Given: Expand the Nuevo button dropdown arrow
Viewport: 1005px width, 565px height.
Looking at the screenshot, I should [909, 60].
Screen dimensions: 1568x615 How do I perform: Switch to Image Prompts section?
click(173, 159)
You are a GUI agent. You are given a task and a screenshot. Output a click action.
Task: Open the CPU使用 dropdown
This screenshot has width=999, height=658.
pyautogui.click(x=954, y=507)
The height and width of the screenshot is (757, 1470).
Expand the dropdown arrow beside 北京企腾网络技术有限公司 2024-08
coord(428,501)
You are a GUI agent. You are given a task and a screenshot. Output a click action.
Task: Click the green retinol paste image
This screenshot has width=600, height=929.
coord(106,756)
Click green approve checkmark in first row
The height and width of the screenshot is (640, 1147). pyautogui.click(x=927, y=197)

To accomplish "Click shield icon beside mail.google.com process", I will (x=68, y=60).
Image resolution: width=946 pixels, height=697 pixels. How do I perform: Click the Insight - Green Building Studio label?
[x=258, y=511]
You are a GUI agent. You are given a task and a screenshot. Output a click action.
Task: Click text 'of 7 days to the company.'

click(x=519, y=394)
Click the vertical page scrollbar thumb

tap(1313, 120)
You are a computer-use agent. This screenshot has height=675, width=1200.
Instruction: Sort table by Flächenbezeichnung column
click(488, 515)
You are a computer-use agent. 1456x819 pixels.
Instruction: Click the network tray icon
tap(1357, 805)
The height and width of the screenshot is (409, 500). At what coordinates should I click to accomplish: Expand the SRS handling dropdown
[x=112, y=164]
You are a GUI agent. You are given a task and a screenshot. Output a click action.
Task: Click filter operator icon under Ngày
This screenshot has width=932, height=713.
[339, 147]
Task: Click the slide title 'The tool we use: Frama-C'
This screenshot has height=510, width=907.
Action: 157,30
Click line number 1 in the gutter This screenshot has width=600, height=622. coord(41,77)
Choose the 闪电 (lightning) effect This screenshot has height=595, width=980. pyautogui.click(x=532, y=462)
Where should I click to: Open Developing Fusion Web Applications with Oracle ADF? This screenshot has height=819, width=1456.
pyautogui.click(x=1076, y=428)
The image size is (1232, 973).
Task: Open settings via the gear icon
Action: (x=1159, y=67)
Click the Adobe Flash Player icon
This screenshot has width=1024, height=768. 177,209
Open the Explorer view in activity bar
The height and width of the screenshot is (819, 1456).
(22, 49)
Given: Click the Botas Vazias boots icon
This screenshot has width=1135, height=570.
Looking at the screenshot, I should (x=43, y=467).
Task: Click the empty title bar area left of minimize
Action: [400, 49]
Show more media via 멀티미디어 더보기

What you have to do: Render the records as a JSON list of strings, from the first line through the line that contains "[x=258, y=511]", one string per line. Leave out blank lines.

Written solution:
[
  "Given: Expand the Nuevo button dropdown arrow",
  "Viewport: 1005px width, 565px height.",
  "Looking at the screenshot, I should [909, 60].",
  "Screen dimensions: 1568x615 How do I perform: Switch to Image Prompts section?",
  "click(173, 159)",
  "You are a GUI agent. You are given a task and a screenshot. Output a click action.",
  "Task: Open the CPU使用 dropdown",
  "This screenshot has width=999, height=658.",
  "pyautogui.click(x=954, y=507)",
  "The height and width of the screenshot is (757, 1470).",
  "Expand the dropdown arrow beside 北京企腾网络技术有限公司 2024-08",
  "coord(428,501)",
  "You are a GUI agent. You are given a task and a screenshot. Output a click action.",
  "Task: Click the green retinol paste image",
  "This screenshot has width=600, height=929.",
  "coord(106,756)",
  "Click green approve checkmark in first row",
  "The height and width of the screenshot is (640, 1147). pyautogui.click(x=927, y=197)",
  "To accomplish \"Click shield icon beside mail.google.com process\", I will (x=68, y=60).",
  "Image resolution: width=946 pixels, height=697 pixels. How do I perform: Click the Insight - Green Building Studio label?",
  "[x=258, y=511]"
]